— start of RECORDS SUPPLIED —

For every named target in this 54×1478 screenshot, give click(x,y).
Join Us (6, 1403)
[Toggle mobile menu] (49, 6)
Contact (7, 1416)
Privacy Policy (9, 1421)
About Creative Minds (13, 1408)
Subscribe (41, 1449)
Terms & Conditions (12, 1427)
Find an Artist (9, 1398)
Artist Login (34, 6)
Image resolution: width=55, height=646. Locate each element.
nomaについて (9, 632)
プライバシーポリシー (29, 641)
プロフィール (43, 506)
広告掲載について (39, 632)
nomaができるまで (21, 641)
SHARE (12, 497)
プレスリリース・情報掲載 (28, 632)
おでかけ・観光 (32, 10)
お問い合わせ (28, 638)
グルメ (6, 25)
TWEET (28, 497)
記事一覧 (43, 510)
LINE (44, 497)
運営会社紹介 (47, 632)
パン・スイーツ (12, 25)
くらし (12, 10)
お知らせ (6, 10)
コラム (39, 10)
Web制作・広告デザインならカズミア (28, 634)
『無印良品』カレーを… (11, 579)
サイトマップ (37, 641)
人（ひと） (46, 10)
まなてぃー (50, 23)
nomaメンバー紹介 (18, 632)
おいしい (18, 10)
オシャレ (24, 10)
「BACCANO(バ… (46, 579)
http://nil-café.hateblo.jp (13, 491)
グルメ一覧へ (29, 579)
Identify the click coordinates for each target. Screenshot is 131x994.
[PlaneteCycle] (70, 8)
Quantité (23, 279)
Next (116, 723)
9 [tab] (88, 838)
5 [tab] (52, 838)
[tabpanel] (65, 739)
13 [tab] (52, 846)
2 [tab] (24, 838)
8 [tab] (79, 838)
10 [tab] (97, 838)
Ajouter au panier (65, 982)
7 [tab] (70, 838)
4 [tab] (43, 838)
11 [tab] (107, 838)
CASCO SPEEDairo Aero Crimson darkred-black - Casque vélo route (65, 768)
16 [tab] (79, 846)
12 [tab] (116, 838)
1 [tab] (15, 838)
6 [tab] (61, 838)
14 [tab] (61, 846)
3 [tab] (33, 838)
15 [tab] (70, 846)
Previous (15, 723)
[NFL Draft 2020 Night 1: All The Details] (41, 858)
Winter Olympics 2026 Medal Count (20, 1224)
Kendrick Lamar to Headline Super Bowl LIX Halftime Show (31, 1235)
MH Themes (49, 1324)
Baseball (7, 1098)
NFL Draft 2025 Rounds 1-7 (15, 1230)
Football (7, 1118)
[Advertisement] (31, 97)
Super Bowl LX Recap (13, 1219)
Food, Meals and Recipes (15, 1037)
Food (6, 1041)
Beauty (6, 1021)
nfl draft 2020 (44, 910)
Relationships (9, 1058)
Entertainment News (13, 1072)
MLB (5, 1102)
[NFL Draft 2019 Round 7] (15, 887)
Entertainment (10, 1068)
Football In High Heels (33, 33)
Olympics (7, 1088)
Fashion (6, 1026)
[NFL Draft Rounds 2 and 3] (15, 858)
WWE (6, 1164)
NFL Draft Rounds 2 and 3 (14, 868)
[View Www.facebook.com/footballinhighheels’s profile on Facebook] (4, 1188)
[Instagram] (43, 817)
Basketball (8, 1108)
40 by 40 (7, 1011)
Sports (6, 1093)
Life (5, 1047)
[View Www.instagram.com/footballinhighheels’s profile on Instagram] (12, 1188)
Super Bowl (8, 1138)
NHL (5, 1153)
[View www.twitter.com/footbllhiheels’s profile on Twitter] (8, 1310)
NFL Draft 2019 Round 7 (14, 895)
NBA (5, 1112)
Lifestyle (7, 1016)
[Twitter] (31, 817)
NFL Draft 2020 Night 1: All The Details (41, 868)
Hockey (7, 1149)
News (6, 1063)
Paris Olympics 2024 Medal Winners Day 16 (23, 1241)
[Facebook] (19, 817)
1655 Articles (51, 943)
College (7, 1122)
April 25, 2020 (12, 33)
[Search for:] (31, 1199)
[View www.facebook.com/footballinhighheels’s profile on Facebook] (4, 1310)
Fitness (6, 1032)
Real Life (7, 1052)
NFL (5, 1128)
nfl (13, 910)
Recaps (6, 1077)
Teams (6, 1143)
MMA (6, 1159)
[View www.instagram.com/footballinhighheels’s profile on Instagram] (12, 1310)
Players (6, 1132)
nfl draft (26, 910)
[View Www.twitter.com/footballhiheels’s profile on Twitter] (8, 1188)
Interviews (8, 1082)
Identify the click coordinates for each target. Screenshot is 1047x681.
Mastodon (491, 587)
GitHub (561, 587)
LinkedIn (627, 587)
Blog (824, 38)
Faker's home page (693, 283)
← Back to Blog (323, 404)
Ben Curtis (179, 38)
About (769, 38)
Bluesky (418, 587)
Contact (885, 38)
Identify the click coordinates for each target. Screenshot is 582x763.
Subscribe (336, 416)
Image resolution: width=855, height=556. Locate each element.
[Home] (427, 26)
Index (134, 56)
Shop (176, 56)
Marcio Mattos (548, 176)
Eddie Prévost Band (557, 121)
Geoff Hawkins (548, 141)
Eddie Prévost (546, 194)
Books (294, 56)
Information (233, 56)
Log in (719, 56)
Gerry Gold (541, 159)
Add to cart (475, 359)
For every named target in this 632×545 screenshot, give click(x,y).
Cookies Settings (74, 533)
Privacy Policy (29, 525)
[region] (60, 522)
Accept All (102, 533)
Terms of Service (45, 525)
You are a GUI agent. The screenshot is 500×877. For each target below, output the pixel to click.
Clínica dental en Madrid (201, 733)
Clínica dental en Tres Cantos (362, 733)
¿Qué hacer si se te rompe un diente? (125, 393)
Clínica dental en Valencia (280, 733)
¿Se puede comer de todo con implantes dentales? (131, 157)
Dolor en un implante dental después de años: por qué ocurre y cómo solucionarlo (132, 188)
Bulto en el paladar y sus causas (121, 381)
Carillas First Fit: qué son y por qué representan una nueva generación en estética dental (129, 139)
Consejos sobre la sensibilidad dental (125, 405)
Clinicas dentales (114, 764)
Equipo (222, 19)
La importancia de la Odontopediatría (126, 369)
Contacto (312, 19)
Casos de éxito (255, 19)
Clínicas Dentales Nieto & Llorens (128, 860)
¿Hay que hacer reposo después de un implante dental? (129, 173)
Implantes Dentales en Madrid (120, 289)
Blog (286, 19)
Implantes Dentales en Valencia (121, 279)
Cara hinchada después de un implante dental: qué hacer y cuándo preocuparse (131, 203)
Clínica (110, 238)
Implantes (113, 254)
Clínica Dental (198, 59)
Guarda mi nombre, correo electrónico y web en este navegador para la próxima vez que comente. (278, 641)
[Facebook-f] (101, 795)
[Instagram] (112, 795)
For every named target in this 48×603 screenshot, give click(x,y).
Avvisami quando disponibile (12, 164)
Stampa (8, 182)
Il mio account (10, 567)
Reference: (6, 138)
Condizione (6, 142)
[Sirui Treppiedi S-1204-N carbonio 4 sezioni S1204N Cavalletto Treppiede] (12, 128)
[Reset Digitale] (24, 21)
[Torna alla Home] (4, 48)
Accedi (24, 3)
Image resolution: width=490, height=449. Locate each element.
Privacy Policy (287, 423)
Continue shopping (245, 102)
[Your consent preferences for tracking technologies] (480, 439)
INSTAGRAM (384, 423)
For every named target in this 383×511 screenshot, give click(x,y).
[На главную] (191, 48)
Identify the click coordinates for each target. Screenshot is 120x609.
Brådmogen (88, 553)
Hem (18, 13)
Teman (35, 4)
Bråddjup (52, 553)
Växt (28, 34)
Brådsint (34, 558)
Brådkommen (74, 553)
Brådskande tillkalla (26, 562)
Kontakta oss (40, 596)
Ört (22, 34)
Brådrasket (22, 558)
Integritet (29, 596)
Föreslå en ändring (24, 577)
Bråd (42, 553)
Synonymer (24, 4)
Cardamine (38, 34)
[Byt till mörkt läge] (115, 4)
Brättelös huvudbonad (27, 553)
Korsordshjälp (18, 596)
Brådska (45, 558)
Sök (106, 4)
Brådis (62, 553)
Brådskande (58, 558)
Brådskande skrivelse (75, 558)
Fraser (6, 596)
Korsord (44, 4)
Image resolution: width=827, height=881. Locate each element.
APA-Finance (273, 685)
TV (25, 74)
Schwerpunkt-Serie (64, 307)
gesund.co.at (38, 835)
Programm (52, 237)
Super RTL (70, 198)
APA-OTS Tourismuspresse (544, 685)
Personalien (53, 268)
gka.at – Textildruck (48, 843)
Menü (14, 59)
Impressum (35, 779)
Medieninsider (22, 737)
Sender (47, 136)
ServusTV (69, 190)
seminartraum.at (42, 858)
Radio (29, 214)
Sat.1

— end of RECORDS SUPPLIED —

Rewrite the stretch of the data from the line containing "Implantes Dentales en Madrid (120, 289)" through the line containing "Avvisami quando disponibile (12, 164)", replacing "Valencia" with "Sevilla" and leaving everything else unchanged.

__WRITTEN ANSWER__:
Implantes Dentales en Madrid (120, 289)
Blog (286, 19)
Implantes Dentales en Sevilla (121, 279)
Cara hinchada después de un implante dental: qué hacer y cuándo preocuparse (131, 203)
Clínica (110, 238)
Implantes (113, 254)
Clínica Dental (198, 59)
Guarda mi nombre, correo electrónico y web en este navegador para la próxima vez que comente. (278, 641)
[Facebook-f] (101, 795)
[Instagram] (112, 795)
For every named target in this 48×603 screenshot, give click(x,y).
Avvisami quando disponibile (12, 164)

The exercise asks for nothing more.